## ABOUT THIS TASK
Below are records. Transcribe exactly the lines from the one that contains "Check the Hires. fix option" through the last line, leaving any pictures out.

## Collected data entries

##############################

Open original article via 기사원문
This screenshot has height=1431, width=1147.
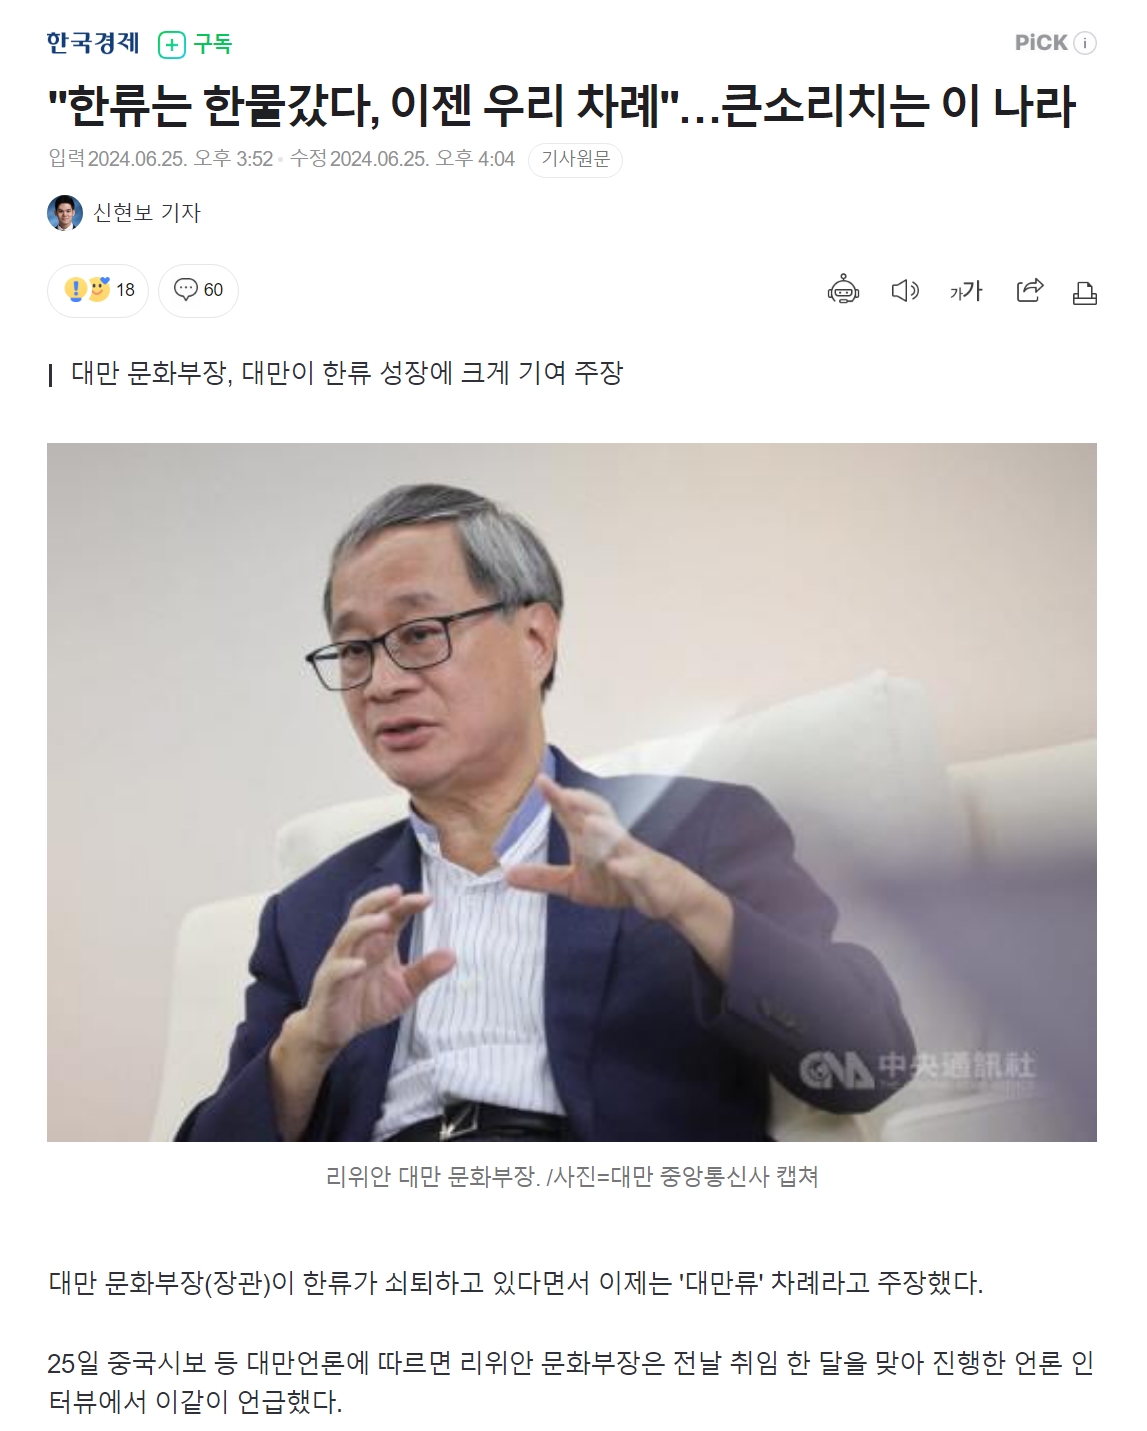pyautogui.click(x=575, y=160)
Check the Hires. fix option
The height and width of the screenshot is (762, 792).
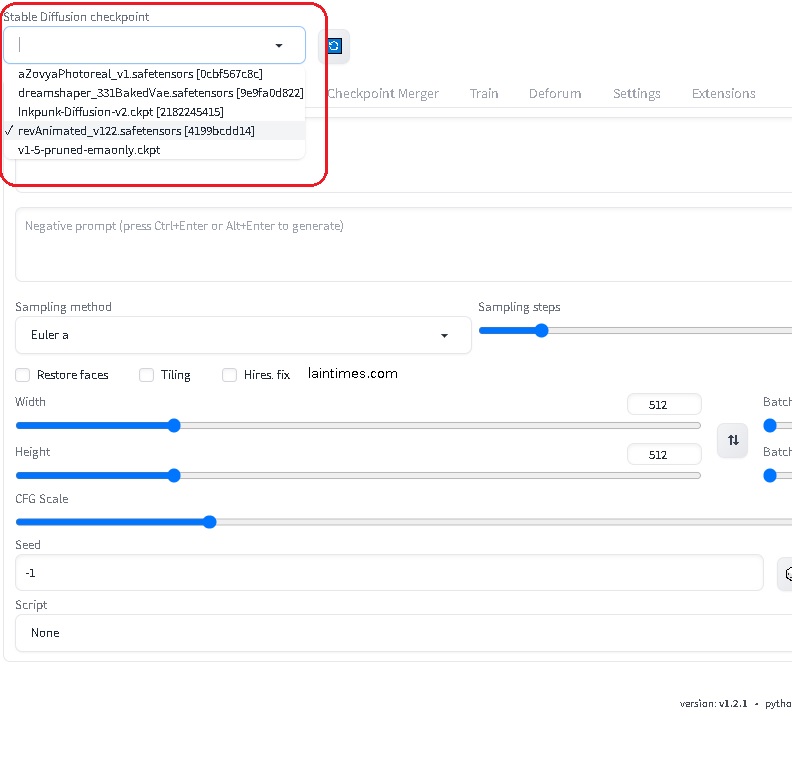(x=229, y=375)
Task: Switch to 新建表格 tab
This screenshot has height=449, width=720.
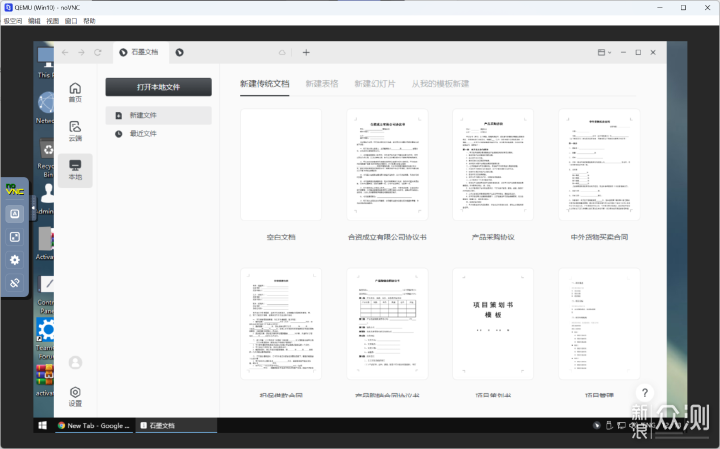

##############################

## THE ANSWER
Check the Hires. fix option
The height and width of the screenshot is (762, 792).
(x=229, y=375)
Task: Switch to 新建表格 tab
This screenshot has height=449, width=720.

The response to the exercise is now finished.